1. Hereditary or ancestral unconsciousness. I mention this merely for the sake of completeness. It would consist in the influence of certain modes of feeling, inherited and fixed in a race, which might, without our knowing it, exercise some sway over our associations. Under this form, at least, it appears to me extremely hypothetical. Laycock[[113]] (1844), one of the founders of the physiology of the unconscious, attempts to explain by this means certain national and individual tastes; the Hungarians are supposed to like plains because these appeal to the ancestral recollection of the Mongolian steppes, their primæval home. Herbert Spencer, who, however, has not occupied himself much with the influence of sentiments on the association of ideas, says incidentally that, in the impression produced by a landscape, “along with the immediate sensations, there are partially excited the myriads of sensations that have been in time past received from objects such as those presented; further, there are also excited certain deeper, but now vague combinations of states which were organised in the race during barbarous times, when its pleasurable activities were chiefly among the woods and waters.”[[114]] Schneider assumes this ancestral revivification in every æsthetic perception. We shall return to this subject in Part II. The predatory tastes of primitive man would explain certain agreeable associations (e.g., the pleasure of constructing a bloodthirsty drama) which contrast with the habits of civilised man.

These facts seem to me reducible to a single explanation. There are in every man latent tendencies, which may remain latent throughout his life, but may also be awakened and revealed by some accidental occurrence. They might be called hereditary, since they are found in an inherited organism; but it would be quite as correct to call them innate. In any case, it is very difficult to prove that they are a survival, and above all a resurrection of once existing tendencies.

2. Personal unconsciousness arising from cœnæsthesia, i.e., from the internal sensations collectively. This imperceptibly brings us down to consciousness, from the moment when the affective state can be verified without induction.
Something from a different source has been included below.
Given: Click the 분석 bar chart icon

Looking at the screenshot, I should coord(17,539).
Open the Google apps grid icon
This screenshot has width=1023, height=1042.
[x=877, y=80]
A certain disposition, a certain manner of feeling, is the direct and immediate cause of association. It is permanent or transitory. If permanent, it answers to the temperament or disposition. As the subject is cheerful, melancholy, erotic, or ambitious, an unconscious selection is exercised on the ideas arising in consciousness; an artist and a practical man, in face of the same object, have two totally distinct modes of association. If transitory, it corresponds, in the same individual, to states of health and sickness, to changes of age; each one of these distinct states produces a distinct selection. The unity of certain dreams, in spite of the apparent difference of associations, has its easily discovered cause in an organic or affective disposition—fatigue, depression, oppression, circulatory or digestive troubles, sexual excitement. The simplicity and frequency of these facts will permit us to dispense with insisting upon them.